-- START MATERIAL FOR THE TASK --

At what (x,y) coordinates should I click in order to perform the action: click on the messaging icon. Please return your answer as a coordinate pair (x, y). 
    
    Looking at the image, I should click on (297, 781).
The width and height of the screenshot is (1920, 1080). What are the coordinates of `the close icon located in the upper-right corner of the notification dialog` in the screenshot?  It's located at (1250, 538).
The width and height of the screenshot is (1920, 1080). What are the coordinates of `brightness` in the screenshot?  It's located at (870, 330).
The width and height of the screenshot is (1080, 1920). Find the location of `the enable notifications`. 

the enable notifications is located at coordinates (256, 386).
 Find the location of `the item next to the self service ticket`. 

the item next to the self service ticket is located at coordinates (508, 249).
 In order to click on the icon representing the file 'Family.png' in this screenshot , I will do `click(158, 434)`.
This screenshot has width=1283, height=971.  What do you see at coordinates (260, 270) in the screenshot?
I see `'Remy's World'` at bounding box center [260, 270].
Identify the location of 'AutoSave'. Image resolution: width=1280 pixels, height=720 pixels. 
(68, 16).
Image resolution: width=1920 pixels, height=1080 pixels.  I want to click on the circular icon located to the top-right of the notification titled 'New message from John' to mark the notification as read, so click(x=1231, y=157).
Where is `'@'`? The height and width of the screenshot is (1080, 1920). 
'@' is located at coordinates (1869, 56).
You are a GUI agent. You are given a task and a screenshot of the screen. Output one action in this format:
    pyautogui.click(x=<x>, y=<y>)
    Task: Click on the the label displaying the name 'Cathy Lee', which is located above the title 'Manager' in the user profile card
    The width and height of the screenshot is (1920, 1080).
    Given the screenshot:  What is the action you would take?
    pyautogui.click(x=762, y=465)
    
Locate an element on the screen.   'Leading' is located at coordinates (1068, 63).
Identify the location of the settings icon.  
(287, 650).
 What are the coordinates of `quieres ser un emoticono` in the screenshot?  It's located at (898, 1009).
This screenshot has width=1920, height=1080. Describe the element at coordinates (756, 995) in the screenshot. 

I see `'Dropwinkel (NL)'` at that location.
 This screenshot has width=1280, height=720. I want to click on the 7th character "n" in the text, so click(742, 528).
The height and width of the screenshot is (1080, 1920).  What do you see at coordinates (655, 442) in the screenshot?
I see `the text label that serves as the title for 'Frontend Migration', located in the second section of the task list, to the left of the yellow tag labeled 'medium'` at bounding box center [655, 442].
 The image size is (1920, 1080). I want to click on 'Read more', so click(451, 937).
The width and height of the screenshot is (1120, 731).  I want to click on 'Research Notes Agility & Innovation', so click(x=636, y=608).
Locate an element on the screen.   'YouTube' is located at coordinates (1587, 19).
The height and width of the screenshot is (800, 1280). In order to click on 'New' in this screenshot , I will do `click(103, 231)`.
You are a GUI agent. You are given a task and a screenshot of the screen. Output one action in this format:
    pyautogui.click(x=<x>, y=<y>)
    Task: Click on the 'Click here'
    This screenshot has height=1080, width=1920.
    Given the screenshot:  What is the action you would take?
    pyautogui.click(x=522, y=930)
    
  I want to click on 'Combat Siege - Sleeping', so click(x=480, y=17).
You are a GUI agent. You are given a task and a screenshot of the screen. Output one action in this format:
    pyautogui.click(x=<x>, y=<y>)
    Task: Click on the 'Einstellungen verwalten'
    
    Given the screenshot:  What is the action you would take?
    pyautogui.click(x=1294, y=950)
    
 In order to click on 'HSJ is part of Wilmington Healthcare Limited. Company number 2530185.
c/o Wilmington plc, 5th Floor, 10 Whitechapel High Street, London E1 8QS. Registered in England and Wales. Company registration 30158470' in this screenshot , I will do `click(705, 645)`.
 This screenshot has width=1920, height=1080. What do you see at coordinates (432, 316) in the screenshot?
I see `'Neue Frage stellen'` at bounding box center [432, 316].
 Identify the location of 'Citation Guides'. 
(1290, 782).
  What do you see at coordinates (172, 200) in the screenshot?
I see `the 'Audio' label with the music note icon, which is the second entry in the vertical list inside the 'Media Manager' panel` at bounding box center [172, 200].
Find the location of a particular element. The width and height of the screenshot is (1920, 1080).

-- END MATERIAL FOR THE TASK --

WORK TO DO → How many lines in the records above contain the word "next"? Reply with the number alone.

THE SOLUTION → 2